18 Ordered Categorical Data, i.e., Likert-scales

One very popular type of response in psychology and social sciences are so-called Likert-scale responses. For example, you may be asked to respond on how attractive you find a person in a photo from 1 (very unattractive) to 7 (very attractive). Or to respond on how satisfied you are with a service from 1 (very unsatisfied) to 4 (very satisfied). Or rate your confidence on a 5-point scale, etc. Likert-scale responses are extremely common and are quite often analyzed via linear models (i.e., a t-test, a repeated measures ANOVA, or linear-mixed models) assuming that response levels correspond directly to real numbers. The purpose of these notes is to document conceptual and technical problems this approach entails.

18.1 Conceptualization of responses: internal continuous variable discritized into external responses via a set of cut-points

First, let us think what behavioral responses correspond to as it will become very important once we discuss conceptual problems with a common “direct” approach of using linear models for Likert-scale data.

When we ask a participant to respond “On a scale from 1 to 7, how attractive do you find the face in the photo?”, we assume that there is a continuous internal variable (for example, encoded via a neural ensemble) that represents attractiveness of a face (our satisfaction with service, our confidence, etc.). The strength of that representation varies in a continuous manner from its minimum (e.g., baseline firing rate, if we assume that strength is encoded by spiking rate) to maximum (maximum firing rate for that neural ensemble). When we impose a seven-point scale on participants, we force them to discretize (bin) this continuous variable, creating a many-to-one mapping. In other words, a participant decides that values (intensities) within a particular range all get mapped on \(1\), a different but adjacent range of higher value corresponds to \(2\), etc. You can think about it as values within that range being “rounded”34 towards the mean that defines the responses. Or, equivalently, you can think in terms of cut points that define range for individual values. This is how the discretization is depicted in the figure below. If the signal is below the first cut point, our participant’s response is “1”. When it is between the first and second cut points, the response is “2” and so on. When it is to the right of the last sixth cut point, it is “7”. This conceptualization means that responses are an ordered categorical variable, as any underlying intensity for a response “1” is necessarily smaller than any intensity for response “2” and both are smaller than, again, any intensity for response “3”, etc.

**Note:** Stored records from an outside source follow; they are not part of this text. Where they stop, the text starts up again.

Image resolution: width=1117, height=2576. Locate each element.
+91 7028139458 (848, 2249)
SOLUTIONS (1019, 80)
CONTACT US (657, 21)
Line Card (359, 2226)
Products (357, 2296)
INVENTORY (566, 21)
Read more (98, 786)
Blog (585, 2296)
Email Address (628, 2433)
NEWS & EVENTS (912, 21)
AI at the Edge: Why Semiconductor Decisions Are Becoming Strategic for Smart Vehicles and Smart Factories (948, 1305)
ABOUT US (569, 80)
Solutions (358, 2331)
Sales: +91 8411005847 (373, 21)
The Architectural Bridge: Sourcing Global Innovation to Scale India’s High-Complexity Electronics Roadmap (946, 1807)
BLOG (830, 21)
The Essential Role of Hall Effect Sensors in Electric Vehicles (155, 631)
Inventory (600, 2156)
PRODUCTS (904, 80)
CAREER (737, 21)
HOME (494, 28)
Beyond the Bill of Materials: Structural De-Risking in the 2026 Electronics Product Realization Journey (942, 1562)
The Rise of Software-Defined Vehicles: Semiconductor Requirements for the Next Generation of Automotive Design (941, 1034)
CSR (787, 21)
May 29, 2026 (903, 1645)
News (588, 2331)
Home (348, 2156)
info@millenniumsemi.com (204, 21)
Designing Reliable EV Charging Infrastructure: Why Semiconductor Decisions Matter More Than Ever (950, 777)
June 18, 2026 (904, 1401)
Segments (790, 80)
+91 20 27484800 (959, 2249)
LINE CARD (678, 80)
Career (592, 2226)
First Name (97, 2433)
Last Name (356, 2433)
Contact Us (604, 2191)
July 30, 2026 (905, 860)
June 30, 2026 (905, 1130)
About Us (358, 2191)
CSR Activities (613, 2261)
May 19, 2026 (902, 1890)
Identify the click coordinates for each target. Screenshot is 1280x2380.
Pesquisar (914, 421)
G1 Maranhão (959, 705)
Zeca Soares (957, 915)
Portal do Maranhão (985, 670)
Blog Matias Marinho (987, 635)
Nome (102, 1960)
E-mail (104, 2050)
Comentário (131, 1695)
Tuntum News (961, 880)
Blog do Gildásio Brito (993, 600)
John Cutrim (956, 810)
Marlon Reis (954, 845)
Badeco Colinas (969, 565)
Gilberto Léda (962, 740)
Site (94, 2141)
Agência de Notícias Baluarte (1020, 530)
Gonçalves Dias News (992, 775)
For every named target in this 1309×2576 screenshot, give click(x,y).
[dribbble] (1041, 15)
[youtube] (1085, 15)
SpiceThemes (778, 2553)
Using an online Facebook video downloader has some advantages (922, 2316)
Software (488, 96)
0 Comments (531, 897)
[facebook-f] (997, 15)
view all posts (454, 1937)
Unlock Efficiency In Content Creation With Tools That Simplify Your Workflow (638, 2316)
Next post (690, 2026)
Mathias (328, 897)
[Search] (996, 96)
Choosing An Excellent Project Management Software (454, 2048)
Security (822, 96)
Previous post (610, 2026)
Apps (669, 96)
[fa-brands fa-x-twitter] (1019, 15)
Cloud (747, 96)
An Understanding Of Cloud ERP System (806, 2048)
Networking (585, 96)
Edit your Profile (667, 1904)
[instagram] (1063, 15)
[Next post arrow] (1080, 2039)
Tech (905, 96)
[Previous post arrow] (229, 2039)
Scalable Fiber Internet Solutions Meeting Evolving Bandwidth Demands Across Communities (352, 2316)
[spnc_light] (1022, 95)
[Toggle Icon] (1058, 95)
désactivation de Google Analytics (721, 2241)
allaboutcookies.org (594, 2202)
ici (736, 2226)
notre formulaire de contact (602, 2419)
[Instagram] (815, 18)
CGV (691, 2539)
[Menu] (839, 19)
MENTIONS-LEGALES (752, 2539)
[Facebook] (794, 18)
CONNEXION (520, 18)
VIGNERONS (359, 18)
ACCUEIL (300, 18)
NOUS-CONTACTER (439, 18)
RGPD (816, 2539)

As per usual, even when we use the same stimulus and ask the same question, participant’s internal continuous response varies from trial to trial due to noise. We model this by assuming that on a given trial a value is drawn from a normal distribution centered at the “true” intensity level35. When the noisy intensity is converted to discrete responses, their variability will depend on the location (mean) and the width (standard deviation) of this distribution. The broader this distribution and / or closer it is to a cut point, the more activity will “spill over” a cut point into adjacent regions and the more variable discrete responses will be.

Given this conceptualization, our goal is to recover cut points and model shifts of the mean for the continuous internal variable (in response to our experimental manipulation) using only observed discrete responses.

18.2 Conceptual problem with linear models: we change our mind about what responses correspond to.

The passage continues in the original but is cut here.